中文摘要：

目的通过体外实验研究导痰汤是否能通过调节c—Jun氨基末端激酶（JNK）信号通路来干预细胞间黏附分子-1（ICAM—1）的表达，以揭示导痰汤治疗动脉粥样硬化的机制。方法培养人脐静脉内皮细胞（HuVEc），并随机分为7组。空白对照组：正常培养HUVEC24h；导痰汤对照组：用20％导痰汤含药血清预处理HUVEC6h；肿瘤坏死因子-a（TNF-a）诱导组：用200kU／L TNF—a培养HuVEC12h；5％、10％、20％导痰汤干预组及JNK阻滞组：TNF—a诱导前分别给予5％、10％、20％导痰汤含药血清或25umol／L JNK特异性阻滞剂SP600125预处理。采用聚合酶链反应（PCR）和蛋白质免疫印迹法（western blotting）检测HUVEC中ICAM-1mRNA和JNK蛋白的表达。结果TNF—a诱导组ICAM-1 mRNA和JNK蛋白表达显著高于空白对照组和导痰汤对照组（均P〈0．01）；用导痰汤含药血清或SP600125预处理，ICAM-1mRNA和JNK蛋白表达显著下降（P〈0．05或P〈0．01）。

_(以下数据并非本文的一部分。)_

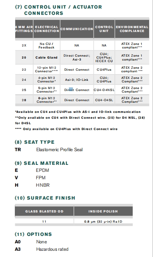Click the 'Communication' column header
153x257 pixels.
(x=77, y=29)
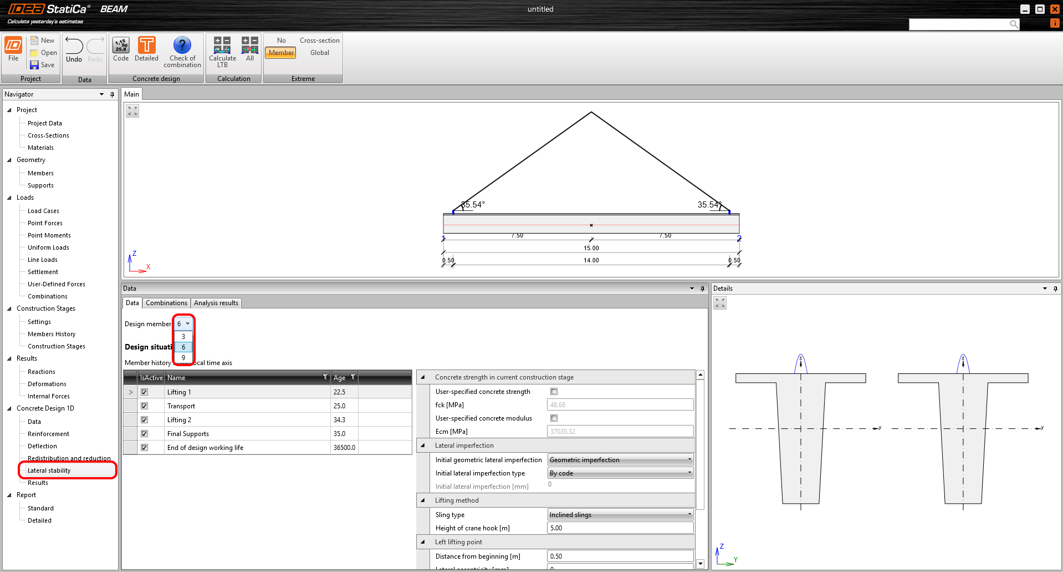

JNK蛋白与ICAM-1mRNA水平呈显著正相关（r=0．680，P〈0．01）。结论导痰汤可以有效抑制TNF—a刺激所致的HUVEC中ICAM-1的过度表达，这可能与导痰汤可抑制JNK信号通路有关。

英文摘要：

Objective To study whether Daotan decoction （导痰汤, DTD） may through the regulation on c-Jun N-terminal kinase （JNK） pathway interfere the expression of intercellular adhesion molecular-1 （ICAM-1） in human umbilical vein endothelial cells （HUVECs） and to explore the mechanism of DTD for treatment of atherosclerosis by an experiment in vitro. Methods HUVEC were cultured in vitro and divided into seven groups： blank control group, DTD serum control group, tumor necrosis factor-a （TNF-a） group, 5%DTD serum group, 10% DTD serum group, 20% DTD serum group, JNK inhibitory group. The cells were cultured for 24 hours in the blank control group. The cells were pretreated with serum containing 20% DTD for 6 hours in the DTD serum control group. In TNF-a inducing group, 200 kU/L TNF-a was added in the HUVEC culture for 12 hours. In 5%, 10% and 20%DTD interference groups and JNK inhibitory group, before the induction of TNF-a, the HUVEC culture was pretreated respectively with DTD serum （5%, 10%, 20%, 6 hours） or SP600125 （a JNK blocking agent, 25 umol/L, 30 minutes） and then co-treated with 200 kU/L TNF-a for 12 hours. The ICAM-1 mRNA and JNK protein expressions in HUVEC were observed by polymerase chain reaction （PCR） and Western blotting methods. Results Compared with two control groups, the expressions of ICAM-1 mRNA and JNK protein in TNF-a group were significantly increased （all P〈0.01）. And compared with TNF-a group, the serum containing DTD or after SP600125 treatment could significantly restrain ICAM-1 mRNA and JNK protein expressions （P〈0.05 or P〈0.01）. Also, there was significant positive relationship between the level of ICAM-1 mRNA and JNK protein （r= 0. 680, P〈 0. 01）. Conclusion DTD can effectively restrain ICAM-1 expression which is induced by the stimulation of TNF-a in HUVEC, that is possibly related to the inhibitory action of DTD on JNK pathway.